Segment Start: Data provided
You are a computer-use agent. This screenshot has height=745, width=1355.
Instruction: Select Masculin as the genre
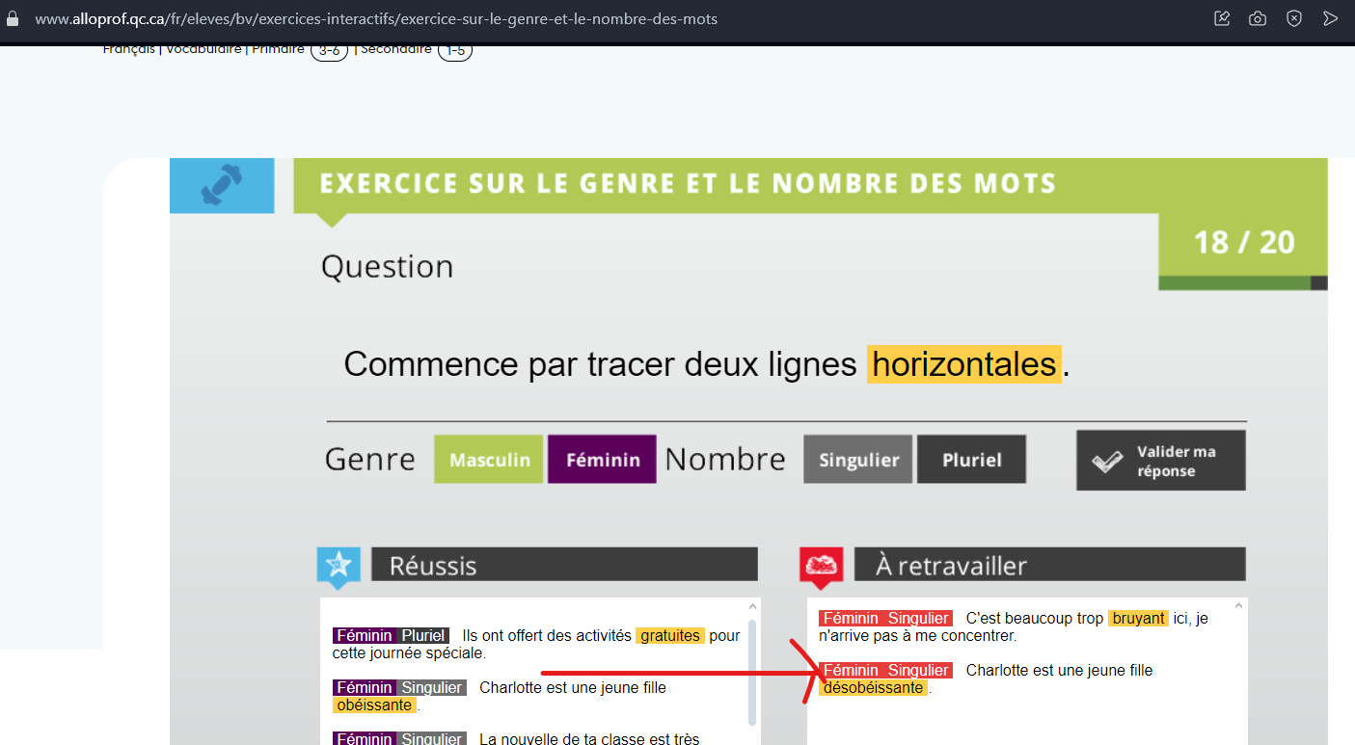point(489,460)
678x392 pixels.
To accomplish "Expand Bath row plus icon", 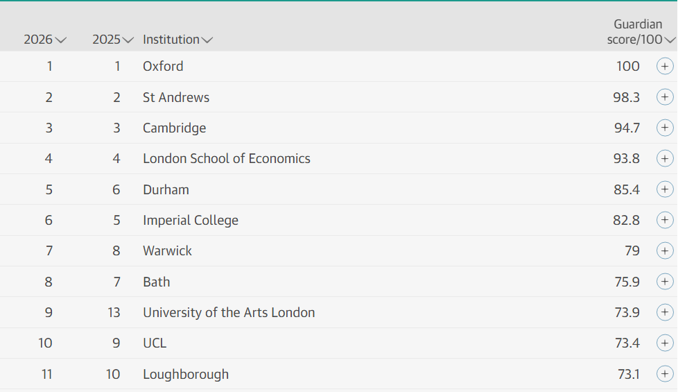I will click(665, 282).

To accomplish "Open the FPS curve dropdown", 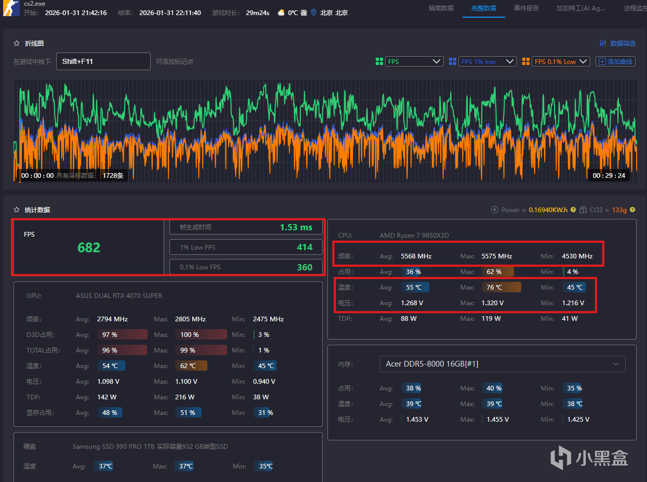I will (x=415, y=61).

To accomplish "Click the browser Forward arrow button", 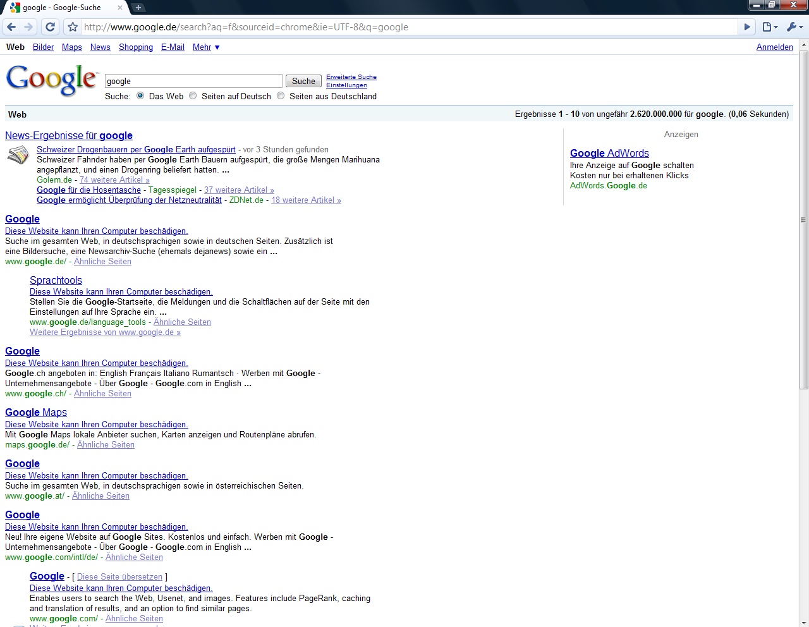I will click(28, 27).
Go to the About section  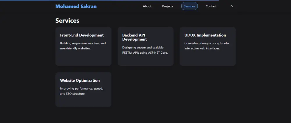pyautogui.click(x=147, y=6)
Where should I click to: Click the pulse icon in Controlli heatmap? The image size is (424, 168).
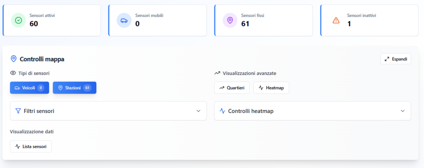(x=222, y=111)
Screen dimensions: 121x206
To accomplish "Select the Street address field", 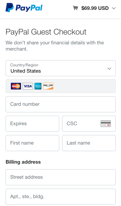I will pyautogui.click(x=61, y=177).
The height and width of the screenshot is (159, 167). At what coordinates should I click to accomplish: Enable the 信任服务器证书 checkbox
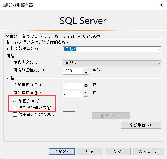coord(15,108)
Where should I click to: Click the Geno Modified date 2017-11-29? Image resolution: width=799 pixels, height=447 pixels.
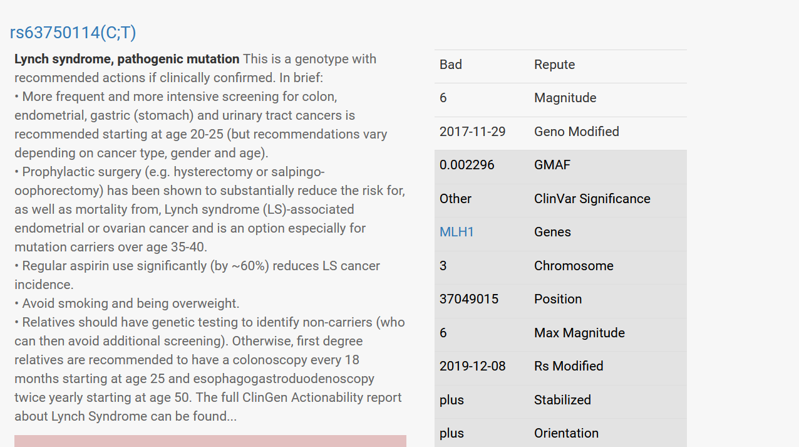pos(473,132)
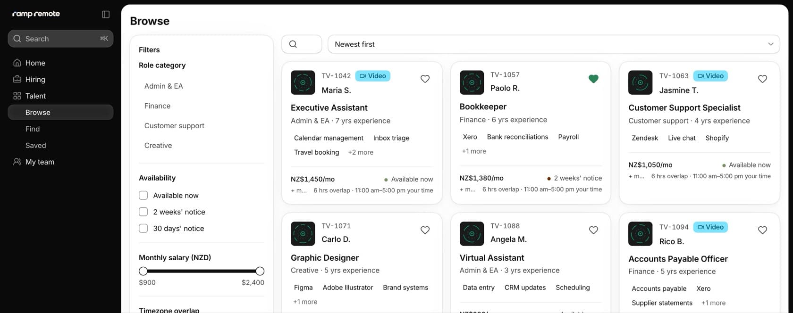Screen dimensions: 793x313
Task: Open the Video badge on Maria S.'s card
Action: pyautogui.click(x=372, y=76)
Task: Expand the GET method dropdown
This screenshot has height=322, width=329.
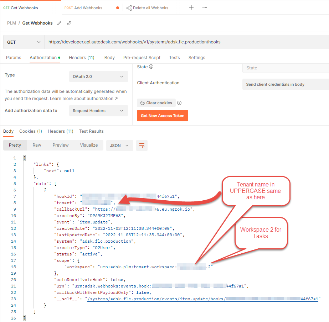Action: (24, 42)
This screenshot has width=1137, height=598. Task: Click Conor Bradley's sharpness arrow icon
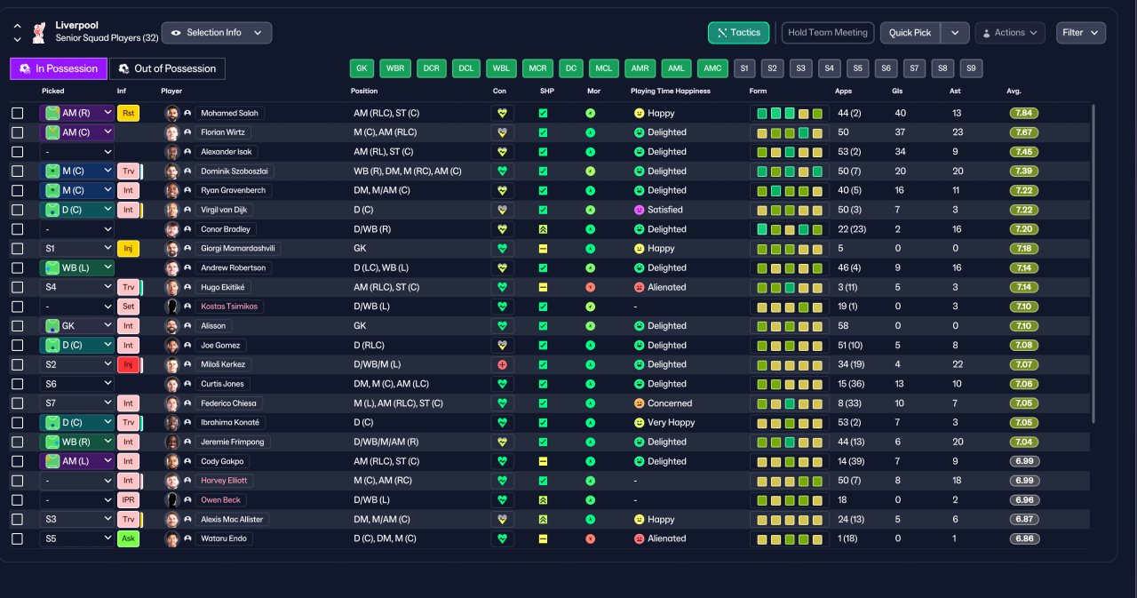pyautogui.click(x=543, y=229)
Segment End: Data provided
▸ **Exercise details**: Would you transcribe, exactly and only, the lines from the one that contains "This screenshot has height=322, width=329." through the last line of the data above, without any pictures?

▸ **Result of the task**:
This screenshot has height=322, width=329.
Action: (24, 42)
This screenshot has width=1137, height=598. Task: Click Conor Bradley's sharpness arrow icon
pyautogui.click(x=543, y=229)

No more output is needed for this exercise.